3. Adding SES to a regression tells you what?
The Coleman report data that we looked at in class is at http://www-stat.stanford.edu/~rag/stat209/coleman.dat
outcome is vach; use momed (we discussed this in class) to predict vach. Examine the regression. Now add ses to
the prediction. What do you conclude about momed. Examine the multiple regression by using an adjusted variables
plot discussed in class.
4. Anna conjecture #1 for SES
Our week 1 in the news The SAT Report on College & Career Readiness: 2012 had a number of interesting analyses and displays.
page 22 of doc and pdf showed a simple logistic regression: PROBABILITY OF ACHIEVING A FIRST-YEAR COLLEGE GPA OF A B- OR HIGHER -- BY SAT PERFORMANCE.
The query is whether the displayed relation is really an artifact of SES influences or is the SAT actually useful. And the "standard" approach would be to add in SES
as a second predictor (with SAT). Does that tell you anything? [I'm gonna make a new data set for this, the one I have is too complicated]
5. Test Equating. Consider Form X with scores found to be distributed N(520, 75) and Form Y with scores N(450, 60) for students in population P
(following the setup in Braun-Holland chapter and handout). Compare equipercentile equating (inverting the cdfs) with linear
equating (scale-translation to mean 0, sd 1 and back) for a sample of 1000 students taking X and 1000 taking Y.
(note: I'll add an easier similar problem with data supplied)
6. More test equating (with ACT data)
The R-package equate contains an equating dataset ACTmath "comes from two
administrations of the ACT mathematics test. The test scores are based on a random
groups design and are contained in a three-column matrix where column one is the 40-point
score scale and columns two and three the number of examinees for forms x and y obtaining
each score point." See p.10 onward of the vignette for equate linked in the Week 6 materials. Compare the results of linear and percentile equating for these two forms; try out some of the methods built into the equate function.
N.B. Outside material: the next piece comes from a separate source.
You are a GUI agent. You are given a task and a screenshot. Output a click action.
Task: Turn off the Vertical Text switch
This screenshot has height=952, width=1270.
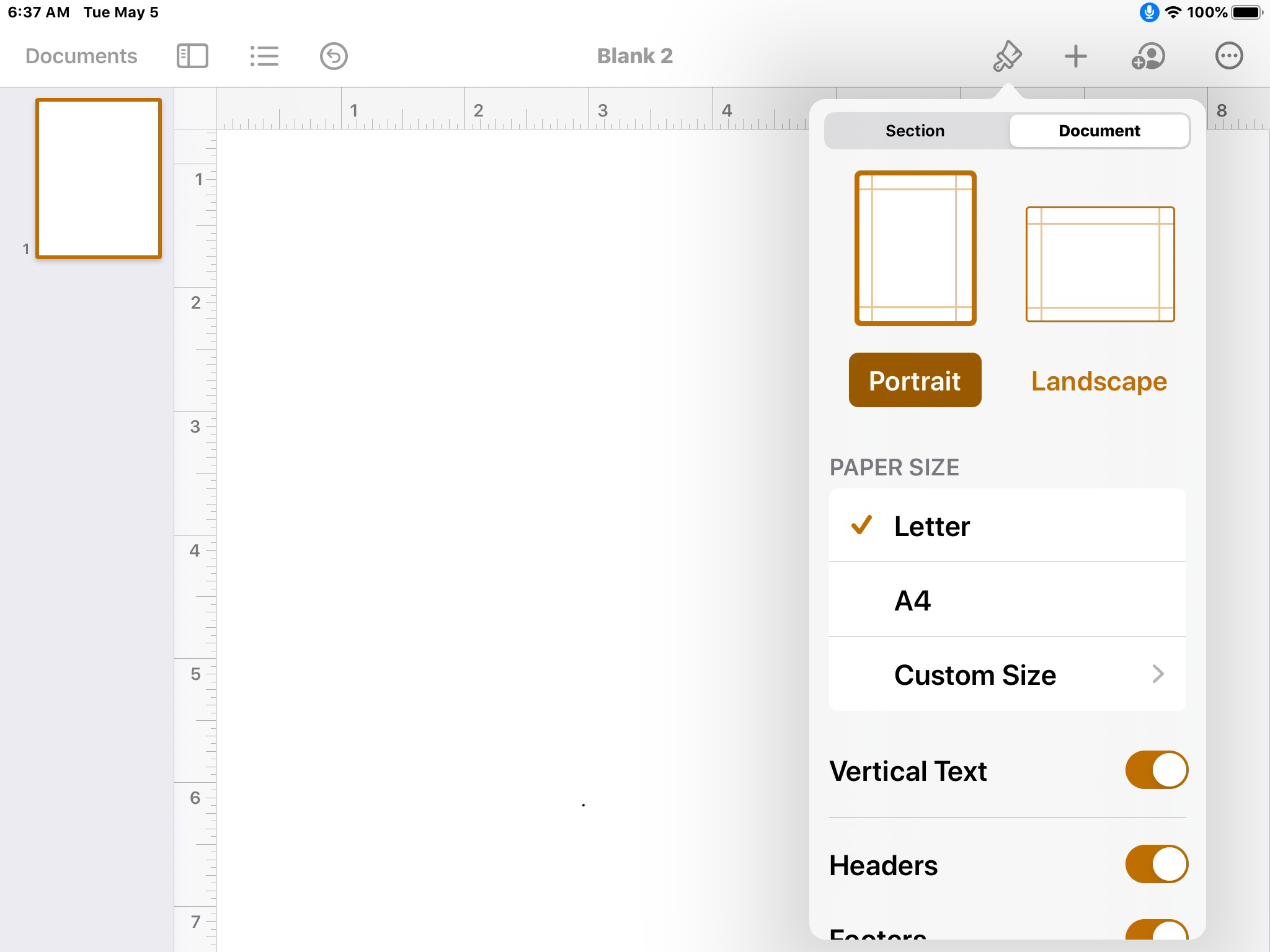pos(1156,770)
7. Cut-scores, diagnosis. Consider a test with scores having error-variance 64. For a student whose true score is 2pts below the cut-off
what is the probability of success for that student. For a test with reliability .9, what proportion of students who succeed did not "deserve such".
What additional specifications/assumptions did you make to do the calculation?
8. Errors in variables and reliability.
a. For a score with reliability .9, plot a scatterplot of observed vs true scores.
For a true score at the 50th percentile, what is the range of observed scores? Repeat for true score at the 75th percentile?
What is the conditional distribution of observed scores at these values?
b. Reliability versus precision demonstration. Consider a population with true scores distributed Uniform [99,101] and measurement error Uniform [-1, 1].
If you used discrete Uniform in this construction then you could say measurement of change is accurate to 1 part in a hundred.
Calculate the reliability of the score. Also try error Uniform [-2,2], accuracy one part in 50.
9. IRT, Dichotomous items
Often item response data is presented in grouped form--frequency counts of patterns of 0,1 (correct/incorrect) reponses. An example for a set of the LSAT data used in class
is the documentation for the BILOG/MULTILOG programs from SSI at http://www.ssicentral.com/irt/example1.html. You can use the expand.table command in the R-package mirt (Multidimensional Item Response Theory)
(see mirt manual) "The expand.table function expands a summary table of unique response patterns to a full sized
data-set. The response frequencies must be on the rightmost column of the input data."
Use R-package ltm (or equivalent) to get descriptive summaries for these items, fit a 1-parameter and 2-parameter IRT model (as in class handout), compare the models and the item parameters.